▶ [AUFGABE 1]:
Wo holte Brüner laut dem Interview mit Brüner das Abitur nach?
▶ [AUFGABE 2]:
Führen Sie das Interview mit Brüner im Anschluss an seine letzte Zeile weiter.

▶ [AUSGEWÄHLTER AUSZUG]:
———
SZ: Sie haben eine Lehre absolviert?

Brüner: Ich habe mit 19 das Gymnasium verlassen, kurz vor dem Abitur. Mir war anderes wichtiger. Sport, Kultur, Politik interessierte mich mehr als irgendwelche Mathe-Formeln.

SZ: Ihr Vater, der Professor, sprang im Dreieck.

Brüner: Mehr als das. Ich sagte, ich würde erstmal reisen. Er sagte: Du reist jetzt zur Bundeswehr!

SZ: Und?

Brüner: Naja, ich ging zur Bundeswehr. Meine Protestphase endete nach einer Weile. Ich holte auf dem Abendgymnasium das Abitur nach.

SZ: Wirkt aus ihrer damaligen Perspektive von 1964 mit 200 Mark Lehrlingslohn Deutschland heute sehr reich?

Brüner: Ich habe das Gefühl, es geht den Deutschen relativ gut. Aber sie klagen ständig. Wenn ich am Freitag Abend von Brüssel nach München fliege und die S-Bahn vom Flughafen nehme, höre ich viel Jammern. Dabei drängen sich jede Menge Leute am Flughafen, um wegzufliegen. So schlecht kann es denen kaum gehen. Die Belgier verdienen weniger und lamentieren trotzdem nicht so viel. Cafes und Restaurants sind voll und die Leute freuen sich des Lebens.

SZ: Brüssel gilt ja auch als Hochburg der Überbezahlten, wegen der Eurokraten. Sie bekommen ein Grundgehalt von 15.000 Euro im Monat, plus Zulagen. Verstehen Sie, wenn die Leute sagen, EU-Beamte verdienen zu viel?

Brüner: Diese Missgunst ist etwas sehr Deutsches. Ich habe oft den Job und den Wohnort gewechselt, von München über Berlin, Dresden, München und Sarajewo nach Brüssel und dabei Qualifikationen erworben.

SZ: Wofür geben Sie zu viel Geld aus?

Brüner: Für meine Tochter. Ich kann ihr keinen Wunsch abschlagen. Vielleicht scheint da mein schlechtes Gewissen wegen der vielen Umzüge durch.

SZ: Hat sie auch ein Reitpferd?

Brüner: Nein, das nicht. Aber sie hat ein schönes Auto. Eigentlich eineinhalb Autos. Nein, schreiben Sie das nicht so.

SZ: Hat mal jemand versucht, Sie zu bestechen?

Brüner: Nein.

SZ: Wenn Sie Verdächtige vernehmen, sehen Sie denen etwas an?

Brüner: Einem guten Betrüger sehe ich gar nichts an. Der hat gelernt, zu schauspielern.

SZ: Sind Sie jemals einem Kriminellen begegnet, der Sie fasziniert hat?
———
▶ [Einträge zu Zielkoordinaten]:
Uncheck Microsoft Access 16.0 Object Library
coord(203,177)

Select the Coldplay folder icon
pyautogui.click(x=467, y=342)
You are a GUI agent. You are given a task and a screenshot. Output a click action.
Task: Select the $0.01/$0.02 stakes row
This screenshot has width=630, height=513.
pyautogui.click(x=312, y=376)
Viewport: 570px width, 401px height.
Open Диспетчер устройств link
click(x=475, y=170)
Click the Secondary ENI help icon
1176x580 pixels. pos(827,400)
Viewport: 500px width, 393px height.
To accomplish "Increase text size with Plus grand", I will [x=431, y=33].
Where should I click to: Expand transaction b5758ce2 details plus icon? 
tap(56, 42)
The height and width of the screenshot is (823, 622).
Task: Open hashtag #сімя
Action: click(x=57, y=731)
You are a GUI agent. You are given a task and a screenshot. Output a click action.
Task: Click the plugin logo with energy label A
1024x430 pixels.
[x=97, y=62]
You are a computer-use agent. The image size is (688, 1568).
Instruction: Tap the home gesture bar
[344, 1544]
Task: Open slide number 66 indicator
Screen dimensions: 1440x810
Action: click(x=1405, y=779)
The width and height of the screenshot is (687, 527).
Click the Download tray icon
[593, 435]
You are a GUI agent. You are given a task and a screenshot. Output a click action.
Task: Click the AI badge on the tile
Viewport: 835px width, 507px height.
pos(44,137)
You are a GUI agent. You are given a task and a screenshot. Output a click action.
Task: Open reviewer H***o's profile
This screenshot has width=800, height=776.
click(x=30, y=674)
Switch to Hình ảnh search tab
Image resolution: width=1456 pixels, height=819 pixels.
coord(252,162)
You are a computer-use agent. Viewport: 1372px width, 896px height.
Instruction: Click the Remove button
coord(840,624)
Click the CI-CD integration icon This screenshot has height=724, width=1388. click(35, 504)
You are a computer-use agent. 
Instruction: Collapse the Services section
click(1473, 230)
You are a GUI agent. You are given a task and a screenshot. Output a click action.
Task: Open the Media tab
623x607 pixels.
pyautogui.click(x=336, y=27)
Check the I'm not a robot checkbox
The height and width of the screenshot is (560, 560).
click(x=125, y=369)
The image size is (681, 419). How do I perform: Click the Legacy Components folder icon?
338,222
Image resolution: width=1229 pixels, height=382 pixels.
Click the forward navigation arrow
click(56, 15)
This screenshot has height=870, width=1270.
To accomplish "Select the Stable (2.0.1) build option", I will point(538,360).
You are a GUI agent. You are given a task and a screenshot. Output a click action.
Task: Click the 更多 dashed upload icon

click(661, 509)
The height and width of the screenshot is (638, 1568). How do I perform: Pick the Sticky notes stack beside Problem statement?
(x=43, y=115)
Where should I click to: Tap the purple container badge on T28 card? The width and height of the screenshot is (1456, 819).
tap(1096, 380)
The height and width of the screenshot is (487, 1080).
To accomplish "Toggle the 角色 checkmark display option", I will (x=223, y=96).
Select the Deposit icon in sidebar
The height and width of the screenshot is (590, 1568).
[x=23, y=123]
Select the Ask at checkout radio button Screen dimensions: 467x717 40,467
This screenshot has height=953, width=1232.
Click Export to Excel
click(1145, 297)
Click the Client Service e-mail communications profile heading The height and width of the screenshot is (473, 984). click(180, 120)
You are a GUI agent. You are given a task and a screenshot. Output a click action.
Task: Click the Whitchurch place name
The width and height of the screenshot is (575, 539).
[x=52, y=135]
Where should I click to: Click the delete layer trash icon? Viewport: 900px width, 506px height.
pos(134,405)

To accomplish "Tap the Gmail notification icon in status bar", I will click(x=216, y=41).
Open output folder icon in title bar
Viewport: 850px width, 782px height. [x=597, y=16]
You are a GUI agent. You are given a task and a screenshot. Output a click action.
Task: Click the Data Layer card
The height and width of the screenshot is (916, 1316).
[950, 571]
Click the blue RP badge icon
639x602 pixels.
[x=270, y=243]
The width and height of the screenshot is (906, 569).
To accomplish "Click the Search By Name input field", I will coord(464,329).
———
▶ [ANTWORT 1]:
Auf dem Abendgymnasium.

▶ [ANTWORT 2]:
"Völkerwanderung der Abzocker"

Brüner: So weit geht es bei mir nicht. Aber ich muss sagen, es gibt unheimlich intelligente Betrüger. Es erstaunt mich, mit welcher Planung und welchem Aufwand Kriminelle inzwischen vorgehen. Da werden Firmen gegründet, die volle sechs Monate ernsthafte Warengeschäfte miteinander abwickeln. Alles schön durch die Bücher, um Vertrauen zu erwecken. Sobald die Fassade errichtet ist, wird ein Mehrwertsteuer-Betrug mit Millionengewinn aufgezogen. Ein halbes Jahr Vorbereitung!

SZ: Eine tolle Show.

Brüner: Zu jedem großen Betrug gehört eine ganz tolle Show. Wir hatten vor kurzem einen Fall von Zigarettenschmuggel aus China. Sechs Schiffe mit jeweils 1000 Containern, von denen ganz geschickt nur ein paar mit illegaler Ware gefüllt waren. Jeder einzelne Container Schmuggel-Zigaretten führt zu einem Steuerausfall von zwei Millionen Euro.

SZ: Das entspricht je 1000 Kindergartenplätzen.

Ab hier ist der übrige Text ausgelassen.